There is supposed to be a Vega Radeon Pro WX version of this card and it will very likely be demonstrated at SIGGRAPH 2017. It’s kind of funny that a Gaming card is being premired at SIGGRAPH(A professional Trade Show for the professional market) but AMD has been very busy lately and in need of some better better techical/writing staff. So hopefully EPYC sales will bring in the revenues for AMD to begin to Hire more Technical writing/engineering folks who can begin producing the better whitepaers and such that are beyond the pay/brain grade of any marketing monkyes.

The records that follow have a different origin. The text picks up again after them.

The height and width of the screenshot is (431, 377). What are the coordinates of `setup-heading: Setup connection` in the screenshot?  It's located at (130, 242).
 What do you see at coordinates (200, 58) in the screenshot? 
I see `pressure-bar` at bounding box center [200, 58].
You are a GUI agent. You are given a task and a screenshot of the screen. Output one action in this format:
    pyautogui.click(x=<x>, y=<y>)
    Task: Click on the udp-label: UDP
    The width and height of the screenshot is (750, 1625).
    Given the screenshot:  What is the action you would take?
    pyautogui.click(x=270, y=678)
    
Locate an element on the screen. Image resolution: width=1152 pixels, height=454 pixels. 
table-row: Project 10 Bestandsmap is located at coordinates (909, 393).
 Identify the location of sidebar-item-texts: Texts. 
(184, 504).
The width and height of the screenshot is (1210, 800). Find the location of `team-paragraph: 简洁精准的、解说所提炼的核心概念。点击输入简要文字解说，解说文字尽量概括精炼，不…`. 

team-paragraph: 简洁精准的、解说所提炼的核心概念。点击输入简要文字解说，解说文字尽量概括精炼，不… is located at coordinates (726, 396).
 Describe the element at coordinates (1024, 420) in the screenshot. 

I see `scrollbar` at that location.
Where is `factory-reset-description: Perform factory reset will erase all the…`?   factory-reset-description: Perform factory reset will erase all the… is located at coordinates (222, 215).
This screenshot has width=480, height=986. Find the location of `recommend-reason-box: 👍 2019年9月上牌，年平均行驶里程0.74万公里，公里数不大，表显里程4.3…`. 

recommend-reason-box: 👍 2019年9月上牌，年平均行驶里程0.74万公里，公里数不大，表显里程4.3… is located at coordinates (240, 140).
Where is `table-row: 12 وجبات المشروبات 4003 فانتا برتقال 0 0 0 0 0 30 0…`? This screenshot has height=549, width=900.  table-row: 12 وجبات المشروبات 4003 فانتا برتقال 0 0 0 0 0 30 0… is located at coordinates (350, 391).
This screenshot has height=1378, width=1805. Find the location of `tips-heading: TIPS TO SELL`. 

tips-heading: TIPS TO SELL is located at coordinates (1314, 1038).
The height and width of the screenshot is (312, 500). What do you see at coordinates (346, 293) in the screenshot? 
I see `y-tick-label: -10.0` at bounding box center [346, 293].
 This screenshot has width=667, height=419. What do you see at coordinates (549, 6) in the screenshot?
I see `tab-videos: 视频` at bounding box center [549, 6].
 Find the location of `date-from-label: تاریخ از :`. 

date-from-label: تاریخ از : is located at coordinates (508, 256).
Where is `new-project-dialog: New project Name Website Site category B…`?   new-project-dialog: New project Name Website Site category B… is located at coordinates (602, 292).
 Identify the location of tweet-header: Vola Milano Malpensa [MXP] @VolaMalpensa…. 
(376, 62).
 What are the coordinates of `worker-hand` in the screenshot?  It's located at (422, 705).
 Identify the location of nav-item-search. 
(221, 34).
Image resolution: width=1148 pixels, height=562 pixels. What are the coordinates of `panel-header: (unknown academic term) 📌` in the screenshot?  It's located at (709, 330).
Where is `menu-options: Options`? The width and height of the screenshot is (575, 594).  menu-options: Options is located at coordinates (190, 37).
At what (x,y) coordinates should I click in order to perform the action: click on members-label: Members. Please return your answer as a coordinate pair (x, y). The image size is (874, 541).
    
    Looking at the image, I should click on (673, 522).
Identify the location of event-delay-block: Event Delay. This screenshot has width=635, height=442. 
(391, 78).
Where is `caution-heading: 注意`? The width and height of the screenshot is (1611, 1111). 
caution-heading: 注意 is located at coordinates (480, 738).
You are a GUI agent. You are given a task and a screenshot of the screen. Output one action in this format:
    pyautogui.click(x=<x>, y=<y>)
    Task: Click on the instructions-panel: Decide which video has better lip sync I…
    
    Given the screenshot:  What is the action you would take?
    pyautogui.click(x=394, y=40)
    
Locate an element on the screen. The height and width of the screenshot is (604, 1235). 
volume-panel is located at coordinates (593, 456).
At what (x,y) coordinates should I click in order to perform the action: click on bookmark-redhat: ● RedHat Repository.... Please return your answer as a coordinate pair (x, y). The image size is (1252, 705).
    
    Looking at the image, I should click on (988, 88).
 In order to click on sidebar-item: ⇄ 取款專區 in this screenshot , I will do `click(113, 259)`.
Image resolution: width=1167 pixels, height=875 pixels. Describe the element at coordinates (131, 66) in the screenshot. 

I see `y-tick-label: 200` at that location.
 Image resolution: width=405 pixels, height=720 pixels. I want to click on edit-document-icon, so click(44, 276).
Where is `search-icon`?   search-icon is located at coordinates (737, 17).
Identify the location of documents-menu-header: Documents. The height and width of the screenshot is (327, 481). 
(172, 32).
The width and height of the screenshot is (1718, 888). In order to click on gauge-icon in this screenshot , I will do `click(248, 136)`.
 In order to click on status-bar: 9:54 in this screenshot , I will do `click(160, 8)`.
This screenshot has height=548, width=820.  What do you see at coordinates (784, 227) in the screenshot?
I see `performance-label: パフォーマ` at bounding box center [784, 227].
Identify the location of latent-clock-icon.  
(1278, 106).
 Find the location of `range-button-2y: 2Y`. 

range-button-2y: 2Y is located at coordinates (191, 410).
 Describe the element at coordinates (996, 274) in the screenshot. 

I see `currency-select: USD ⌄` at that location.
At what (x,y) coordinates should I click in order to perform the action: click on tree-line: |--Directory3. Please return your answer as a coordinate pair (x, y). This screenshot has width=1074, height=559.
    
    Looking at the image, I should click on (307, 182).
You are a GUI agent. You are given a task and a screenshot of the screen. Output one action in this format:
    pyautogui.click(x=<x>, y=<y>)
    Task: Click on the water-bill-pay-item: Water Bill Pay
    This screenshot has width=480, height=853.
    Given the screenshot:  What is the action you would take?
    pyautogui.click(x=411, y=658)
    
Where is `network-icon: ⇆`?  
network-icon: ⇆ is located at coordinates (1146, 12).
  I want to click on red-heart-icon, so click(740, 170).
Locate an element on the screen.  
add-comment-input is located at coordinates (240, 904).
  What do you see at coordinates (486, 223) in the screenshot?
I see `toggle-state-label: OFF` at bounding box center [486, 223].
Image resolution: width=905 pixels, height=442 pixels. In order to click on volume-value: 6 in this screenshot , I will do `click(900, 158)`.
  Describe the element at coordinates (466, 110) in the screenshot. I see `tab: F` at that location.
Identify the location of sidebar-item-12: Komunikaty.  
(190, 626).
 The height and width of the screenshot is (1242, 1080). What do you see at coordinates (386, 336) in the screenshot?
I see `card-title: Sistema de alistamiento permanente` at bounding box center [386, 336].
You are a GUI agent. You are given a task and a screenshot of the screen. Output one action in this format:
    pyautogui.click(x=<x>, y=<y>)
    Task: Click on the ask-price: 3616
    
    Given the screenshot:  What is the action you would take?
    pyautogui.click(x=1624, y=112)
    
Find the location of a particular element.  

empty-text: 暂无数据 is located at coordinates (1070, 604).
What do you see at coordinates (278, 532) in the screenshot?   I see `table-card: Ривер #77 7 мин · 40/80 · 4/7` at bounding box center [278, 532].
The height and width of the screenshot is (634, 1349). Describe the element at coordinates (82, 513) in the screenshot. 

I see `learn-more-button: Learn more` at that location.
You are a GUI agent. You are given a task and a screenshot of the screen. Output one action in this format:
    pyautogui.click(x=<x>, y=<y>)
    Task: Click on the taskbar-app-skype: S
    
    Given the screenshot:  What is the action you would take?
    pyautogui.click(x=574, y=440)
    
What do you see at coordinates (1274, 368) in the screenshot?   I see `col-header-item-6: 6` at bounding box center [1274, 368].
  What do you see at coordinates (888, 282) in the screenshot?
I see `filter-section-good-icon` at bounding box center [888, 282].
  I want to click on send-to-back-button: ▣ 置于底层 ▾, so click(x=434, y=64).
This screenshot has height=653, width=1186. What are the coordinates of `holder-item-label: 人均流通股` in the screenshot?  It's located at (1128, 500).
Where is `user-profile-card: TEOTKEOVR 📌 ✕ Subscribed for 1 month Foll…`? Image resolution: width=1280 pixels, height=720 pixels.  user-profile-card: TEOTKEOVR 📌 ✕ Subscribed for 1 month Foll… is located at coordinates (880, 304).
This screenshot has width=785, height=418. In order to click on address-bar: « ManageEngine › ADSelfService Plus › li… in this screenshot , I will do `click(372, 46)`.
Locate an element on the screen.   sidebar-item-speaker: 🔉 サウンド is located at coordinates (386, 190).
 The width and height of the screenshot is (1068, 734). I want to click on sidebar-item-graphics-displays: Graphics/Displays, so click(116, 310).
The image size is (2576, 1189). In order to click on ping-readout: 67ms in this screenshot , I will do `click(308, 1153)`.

“The memory size for the Vega
“The memory size for the Vega is interesting, HBC is AMDs High Bandwidth Cache Controller which not only uses the memory cache more effectively but is able to reach out to other high performance system memory for help. AMD states that the Radeon Vega Frontier Edition has the capability of expanding traditional GPU memory to 256TB…”
(should be a comma after “effectively” above, btw.) – & also, methinks the correct term for the above is HBCC, not HBC?
I cant believe there isnt more of a fuss about ssd ~= vram?
Its a pity it isn’t a striped array?
How much is the ssd option for vega?
Its always mentioned, but never any specifics?